Pland D just made a very strong point.
While there is no doubt the massive human resources available for the USSR played a vital role on soviet victory, I also agree, from what I have read so far, as well from the accounts of veterans, that the USSR, by the time of the German surrendering, was an exahusted and bled to death nation.
That their human resources were massive has never implied they were endless; no nation on earth, no matter how big it might be and how large its population is, can take what the USSR took during WWII without paying a very high cost.

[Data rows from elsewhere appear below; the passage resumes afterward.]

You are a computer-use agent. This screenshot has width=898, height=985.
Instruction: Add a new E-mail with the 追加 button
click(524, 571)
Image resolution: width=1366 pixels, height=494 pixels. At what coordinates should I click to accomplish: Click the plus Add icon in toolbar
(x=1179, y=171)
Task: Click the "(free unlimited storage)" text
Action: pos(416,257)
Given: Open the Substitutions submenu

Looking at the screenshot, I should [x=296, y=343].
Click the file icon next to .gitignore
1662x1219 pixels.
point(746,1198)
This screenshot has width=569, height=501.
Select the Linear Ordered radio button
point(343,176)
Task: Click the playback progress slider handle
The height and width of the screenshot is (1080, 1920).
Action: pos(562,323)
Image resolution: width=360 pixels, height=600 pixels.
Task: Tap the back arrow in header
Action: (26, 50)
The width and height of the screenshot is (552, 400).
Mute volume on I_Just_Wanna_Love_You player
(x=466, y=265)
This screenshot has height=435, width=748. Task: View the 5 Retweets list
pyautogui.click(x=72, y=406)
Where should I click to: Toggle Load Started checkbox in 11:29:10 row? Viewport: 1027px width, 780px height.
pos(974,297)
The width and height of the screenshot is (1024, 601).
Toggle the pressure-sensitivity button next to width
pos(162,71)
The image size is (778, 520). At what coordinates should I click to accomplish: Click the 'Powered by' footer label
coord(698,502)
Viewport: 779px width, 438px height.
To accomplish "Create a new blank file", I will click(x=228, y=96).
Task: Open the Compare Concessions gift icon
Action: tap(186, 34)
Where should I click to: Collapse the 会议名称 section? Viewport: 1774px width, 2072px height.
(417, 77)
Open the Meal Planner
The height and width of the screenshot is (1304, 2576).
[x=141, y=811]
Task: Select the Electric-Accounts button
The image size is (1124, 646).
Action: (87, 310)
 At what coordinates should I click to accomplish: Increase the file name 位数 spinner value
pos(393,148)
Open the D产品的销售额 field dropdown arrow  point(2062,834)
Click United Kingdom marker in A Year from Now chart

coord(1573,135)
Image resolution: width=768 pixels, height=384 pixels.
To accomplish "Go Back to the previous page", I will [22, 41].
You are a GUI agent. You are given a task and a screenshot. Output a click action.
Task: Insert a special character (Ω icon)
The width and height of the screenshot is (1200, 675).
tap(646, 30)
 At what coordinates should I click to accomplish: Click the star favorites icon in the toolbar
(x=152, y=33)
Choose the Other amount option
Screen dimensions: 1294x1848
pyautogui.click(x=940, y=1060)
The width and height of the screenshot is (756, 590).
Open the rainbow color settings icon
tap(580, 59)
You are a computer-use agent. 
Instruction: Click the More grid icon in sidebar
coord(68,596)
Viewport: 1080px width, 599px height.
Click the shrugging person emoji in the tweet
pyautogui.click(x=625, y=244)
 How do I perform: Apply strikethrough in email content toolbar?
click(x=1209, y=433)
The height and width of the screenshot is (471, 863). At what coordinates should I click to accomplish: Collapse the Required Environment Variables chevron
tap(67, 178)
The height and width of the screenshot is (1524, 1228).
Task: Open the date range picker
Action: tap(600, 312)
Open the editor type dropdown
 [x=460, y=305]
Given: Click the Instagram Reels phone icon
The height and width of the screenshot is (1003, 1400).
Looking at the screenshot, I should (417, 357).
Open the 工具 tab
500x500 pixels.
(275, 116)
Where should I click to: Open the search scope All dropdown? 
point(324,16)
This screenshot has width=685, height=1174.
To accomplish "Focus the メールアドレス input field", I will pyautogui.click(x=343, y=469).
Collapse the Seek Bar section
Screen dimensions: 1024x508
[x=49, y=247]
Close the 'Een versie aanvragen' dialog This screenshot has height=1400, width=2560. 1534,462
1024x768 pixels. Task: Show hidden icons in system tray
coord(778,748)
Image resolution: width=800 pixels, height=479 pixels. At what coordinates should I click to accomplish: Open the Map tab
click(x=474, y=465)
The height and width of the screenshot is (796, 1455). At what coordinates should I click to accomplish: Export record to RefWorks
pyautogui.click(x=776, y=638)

During Operation Bagration (June 1944), the massive summer soviet offensive which pushed the Germans out of the USSR for good, there were countless reports from the frontline troops, informing on how bizarre the red army was becoming.
Along with the large numers of T-34s, self propelled artillerie regiments and massive artillery barrages, the soviets were sending big numbers of children, women, elder and impaired people; lots of them were hardly armed and countless were barefoot!!
I recall reading on several books, General Erhards Raus (commanding a Panzer Korps -forgot the number-) during the summer of 1944, reported that among the soviet prisoners captured were women who did their laundry only a few weeks ago in Minsk.
This seriously contradicts the commonly accepted version of a "totally new, fresh, lavishly equipped Red Army, with renewed tactis to destroy the Wehrmacht" emerging from the USSR during 1944.
History has managed to depict the soviet union recovered from the utterly brutal and nightmarish defeats of 1941/1942, just like if coming back from a series of "minor" setbacks and mishaps.
Indeed, after WWII the USSR was a world power. But the price and the consequences of WWII on its people have hardly been assessed so far.
This, alongside, with other elements, comprises the overall notion on how helpless the USSR would have been without foreign/allied help.